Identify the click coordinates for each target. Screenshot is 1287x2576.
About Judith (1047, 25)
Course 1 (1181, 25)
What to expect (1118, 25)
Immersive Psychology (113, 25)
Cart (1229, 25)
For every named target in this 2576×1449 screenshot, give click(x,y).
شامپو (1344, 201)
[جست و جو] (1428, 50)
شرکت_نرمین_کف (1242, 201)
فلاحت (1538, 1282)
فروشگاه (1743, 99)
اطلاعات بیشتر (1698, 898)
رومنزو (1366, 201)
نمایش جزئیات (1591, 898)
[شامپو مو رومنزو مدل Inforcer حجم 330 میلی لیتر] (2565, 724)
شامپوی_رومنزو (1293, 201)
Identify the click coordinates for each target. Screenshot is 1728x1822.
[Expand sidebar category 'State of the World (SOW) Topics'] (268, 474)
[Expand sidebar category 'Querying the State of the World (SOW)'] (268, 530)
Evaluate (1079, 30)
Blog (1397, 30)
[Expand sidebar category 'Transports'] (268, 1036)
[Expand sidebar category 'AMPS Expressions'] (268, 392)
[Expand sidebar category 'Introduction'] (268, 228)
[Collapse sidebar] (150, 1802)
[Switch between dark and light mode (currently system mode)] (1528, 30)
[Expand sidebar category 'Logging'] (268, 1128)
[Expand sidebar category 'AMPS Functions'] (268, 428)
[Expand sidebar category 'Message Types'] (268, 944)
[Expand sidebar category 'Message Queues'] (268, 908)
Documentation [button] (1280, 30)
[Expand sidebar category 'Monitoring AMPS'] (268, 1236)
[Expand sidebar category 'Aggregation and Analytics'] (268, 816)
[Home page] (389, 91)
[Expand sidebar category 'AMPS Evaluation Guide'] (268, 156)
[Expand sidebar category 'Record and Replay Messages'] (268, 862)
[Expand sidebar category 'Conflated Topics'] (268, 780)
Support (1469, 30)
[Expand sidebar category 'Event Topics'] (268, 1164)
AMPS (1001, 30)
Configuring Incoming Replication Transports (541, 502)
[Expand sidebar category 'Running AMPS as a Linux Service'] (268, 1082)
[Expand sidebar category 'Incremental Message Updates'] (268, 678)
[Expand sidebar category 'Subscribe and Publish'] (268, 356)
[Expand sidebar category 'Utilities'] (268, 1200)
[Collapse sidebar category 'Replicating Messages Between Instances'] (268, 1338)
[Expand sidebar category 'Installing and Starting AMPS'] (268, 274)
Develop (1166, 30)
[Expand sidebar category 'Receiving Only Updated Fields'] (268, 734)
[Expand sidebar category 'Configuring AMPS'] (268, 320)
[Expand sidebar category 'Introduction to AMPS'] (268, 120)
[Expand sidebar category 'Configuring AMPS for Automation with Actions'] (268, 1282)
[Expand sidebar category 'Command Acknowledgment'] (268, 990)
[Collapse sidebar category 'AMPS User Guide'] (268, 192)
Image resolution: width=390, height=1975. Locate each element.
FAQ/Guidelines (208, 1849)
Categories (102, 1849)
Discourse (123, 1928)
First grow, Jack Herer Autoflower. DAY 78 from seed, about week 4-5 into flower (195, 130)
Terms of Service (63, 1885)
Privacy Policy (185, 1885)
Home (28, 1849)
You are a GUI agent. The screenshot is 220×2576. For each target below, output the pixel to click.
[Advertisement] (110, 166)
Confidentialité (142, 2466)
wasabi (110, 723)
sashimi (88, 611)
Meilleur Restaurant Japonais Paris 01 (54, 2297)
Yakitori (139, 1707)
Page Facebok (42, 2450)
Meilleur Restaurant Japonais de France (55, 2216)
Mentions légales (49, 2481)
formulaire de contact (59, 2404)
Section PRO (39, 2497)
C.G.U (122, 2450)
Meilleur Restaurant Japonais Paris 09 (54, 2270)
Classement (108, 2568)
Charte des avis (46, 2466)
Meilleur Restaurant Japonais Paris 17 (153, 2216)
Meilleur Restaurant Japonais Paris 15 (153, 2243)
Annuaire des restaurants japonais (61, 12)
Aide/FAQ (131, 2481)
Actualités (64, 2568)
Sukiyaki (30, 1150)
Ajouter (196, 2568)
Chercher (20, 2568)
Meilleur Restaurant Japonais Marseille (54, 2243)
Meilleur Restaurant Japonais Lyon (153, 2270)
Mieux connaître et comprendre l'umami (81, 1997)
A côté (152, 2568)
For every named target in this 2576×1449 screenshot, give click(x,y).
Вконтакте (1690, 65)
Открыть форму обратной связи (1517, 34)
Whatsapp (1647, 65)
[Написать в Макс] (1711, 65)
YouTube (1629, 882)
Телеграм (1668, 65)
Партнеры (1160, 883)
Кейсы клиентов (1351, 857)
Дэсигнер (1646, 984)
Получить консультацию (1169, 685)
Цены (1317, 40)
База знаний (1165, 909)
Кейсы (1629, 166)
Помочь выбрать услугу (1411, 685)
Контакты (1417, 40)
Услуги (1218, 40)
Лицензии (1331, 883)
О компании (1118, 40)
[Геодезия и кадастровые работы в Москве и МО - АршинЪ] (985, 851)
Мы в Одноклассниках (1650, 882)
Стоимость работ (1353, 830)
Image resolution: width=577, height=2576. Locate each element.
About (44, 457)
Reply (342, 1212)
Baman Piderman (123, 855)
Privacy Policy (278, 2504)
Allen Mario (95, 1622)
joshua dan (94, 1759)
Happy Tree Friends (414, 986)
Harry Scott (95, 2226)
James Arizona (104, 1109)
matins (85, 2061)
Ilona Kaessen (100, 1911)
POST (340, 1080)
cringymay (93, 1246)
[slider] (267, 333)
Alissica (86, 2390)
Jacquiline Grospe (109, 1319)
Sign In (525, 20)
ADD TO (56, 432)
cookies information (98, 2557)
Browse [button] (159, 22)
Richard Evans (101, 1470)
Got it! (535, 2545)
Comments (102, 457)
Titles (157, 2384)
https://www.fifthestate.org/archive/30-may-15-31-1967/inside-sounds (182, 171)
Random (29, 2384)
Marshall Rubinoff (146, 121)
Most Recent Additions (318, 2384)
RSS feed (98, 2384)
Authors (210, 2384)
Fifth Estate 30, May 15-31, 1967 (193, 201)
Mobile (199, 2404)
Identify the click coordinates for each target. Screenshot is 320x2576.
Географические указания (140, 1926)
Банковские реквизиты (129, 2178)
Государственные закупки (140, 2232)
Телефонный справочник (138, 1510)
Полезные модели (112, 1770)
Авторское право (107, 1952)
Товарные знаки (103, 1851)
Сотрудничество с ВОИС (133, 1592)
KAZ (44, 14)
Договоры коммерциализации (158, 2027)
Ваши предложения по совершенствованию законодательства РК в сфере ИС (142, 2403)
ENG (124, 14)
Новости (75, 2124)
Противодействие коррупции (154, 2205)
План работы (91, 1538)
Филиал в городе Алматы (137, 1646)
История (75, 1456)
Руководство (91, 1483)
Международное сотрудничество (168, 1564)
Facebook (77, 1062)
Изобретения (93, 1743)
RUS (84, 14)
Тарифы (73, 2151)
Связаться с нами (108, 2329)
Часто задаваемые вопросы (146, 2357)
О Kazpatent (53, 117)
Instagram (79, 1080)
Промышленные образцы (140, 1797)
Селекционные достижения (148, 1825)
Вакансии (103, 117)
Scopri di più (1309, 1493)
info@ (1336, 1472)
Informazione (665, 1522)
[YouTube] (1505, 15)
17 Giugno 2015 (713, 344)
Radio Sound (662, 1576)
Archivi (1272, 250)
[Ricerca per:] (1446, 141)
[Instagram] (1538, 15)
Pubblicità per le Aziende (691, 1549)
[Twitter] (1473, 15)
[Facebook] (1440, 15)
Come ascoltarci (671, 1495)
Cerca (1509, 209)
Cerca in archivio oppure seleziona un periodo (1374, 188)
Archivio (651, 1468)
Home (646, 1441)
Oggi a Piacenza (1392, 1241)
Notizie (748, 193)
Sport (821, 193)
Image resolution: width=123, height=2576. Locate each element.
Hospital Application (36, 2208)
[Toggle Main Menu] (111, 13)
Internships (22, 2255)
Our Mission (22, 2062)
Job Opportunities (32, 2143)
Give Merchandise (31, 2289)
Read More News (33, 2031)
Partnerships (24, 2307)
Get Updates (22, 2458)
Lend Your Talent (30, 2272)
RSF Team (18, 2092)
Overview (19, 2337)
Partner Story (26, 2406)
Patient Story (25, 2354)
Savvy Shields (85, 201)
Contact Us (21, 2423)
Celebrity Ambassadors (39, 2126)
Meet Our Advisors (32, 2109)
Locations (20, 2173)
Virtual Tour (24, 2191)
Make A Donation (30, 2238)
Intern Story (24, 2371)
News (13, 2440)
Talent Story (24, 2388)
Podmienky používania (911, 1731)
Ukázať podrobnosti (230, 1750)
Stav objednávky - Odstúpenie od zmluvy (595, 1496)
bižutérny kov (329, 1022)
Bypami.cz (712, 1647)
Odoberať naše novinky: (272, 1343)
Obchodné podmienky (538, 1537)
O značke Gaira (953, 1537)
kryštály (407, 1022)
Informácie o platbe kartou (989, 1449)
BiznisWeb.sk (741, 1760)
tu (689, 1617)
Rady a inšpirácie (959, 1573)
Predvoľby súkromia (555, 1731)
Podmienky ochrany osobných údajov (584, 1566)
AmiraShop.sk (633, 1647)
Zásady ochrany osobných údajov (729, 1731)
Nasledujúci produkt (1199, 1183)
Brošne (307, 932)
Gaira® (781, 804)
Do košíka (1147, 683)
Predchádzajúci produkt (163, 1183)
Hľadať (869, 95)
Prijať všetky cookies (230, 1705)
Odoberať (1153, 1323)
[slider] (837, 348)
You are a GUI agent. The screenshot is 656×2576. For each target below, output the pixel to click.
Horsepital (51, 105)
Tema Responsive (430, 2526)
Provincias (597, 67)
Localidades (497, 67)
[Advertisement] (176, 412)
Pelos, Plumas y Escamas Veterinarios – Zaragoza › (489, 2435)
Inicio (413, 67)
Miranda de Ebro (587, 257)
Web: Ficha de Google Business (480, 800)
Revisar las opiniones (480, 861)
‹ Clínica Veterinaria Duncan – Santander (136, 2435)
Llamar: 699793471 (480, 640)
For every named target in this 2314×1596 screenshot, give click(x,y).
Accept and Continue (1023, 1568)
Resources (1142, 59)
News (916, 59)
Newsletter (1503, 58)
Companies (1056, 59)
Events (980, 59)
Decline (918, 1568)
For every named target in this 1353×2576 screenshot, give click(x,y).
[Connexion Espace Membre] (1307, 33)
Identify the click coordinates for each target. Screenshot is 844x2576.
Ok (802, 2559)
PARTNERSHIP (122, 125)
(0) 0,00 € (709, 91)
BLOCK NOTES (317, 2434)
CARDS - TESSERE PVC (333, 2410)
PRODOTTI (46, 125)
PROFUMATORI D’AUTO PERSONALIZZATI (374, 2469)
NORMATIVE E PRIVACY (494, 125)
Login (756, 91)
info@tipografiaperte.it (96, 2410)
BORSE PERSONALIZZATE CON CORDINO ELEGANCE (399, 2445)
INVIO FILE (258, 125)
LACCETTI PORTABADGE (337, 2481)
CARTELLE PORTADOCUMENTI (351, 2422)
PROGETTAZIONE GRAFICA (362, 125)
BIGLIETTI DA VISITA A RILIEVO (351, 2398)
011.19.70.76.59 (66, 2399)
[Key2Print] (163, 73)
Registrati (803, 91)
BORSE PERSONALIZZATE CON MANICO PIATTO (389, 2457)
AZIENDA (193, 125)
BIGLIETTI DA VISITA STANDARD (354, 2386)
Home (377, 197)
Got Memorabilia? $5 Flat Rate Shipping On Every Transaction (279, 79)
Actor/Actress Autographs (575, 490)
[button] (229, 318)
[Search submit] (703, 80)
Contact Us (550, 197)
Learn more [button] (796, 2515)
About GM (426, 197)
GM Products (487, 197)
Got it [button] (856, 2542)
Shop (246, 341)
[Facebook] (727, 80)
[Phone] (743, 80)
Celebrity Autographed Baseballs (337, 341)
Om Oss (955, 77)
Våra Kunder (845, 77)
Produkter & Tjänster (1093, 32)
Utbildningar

++++++

▶ [Exercise requirements]:
Check each line of the listing above, and copy it if it contains the word "údajov".

▶ [Task output]:
Podmienky ochrany osobných údajov (584, 1566)
Zásady ochrany osobných údajov (729, 1731)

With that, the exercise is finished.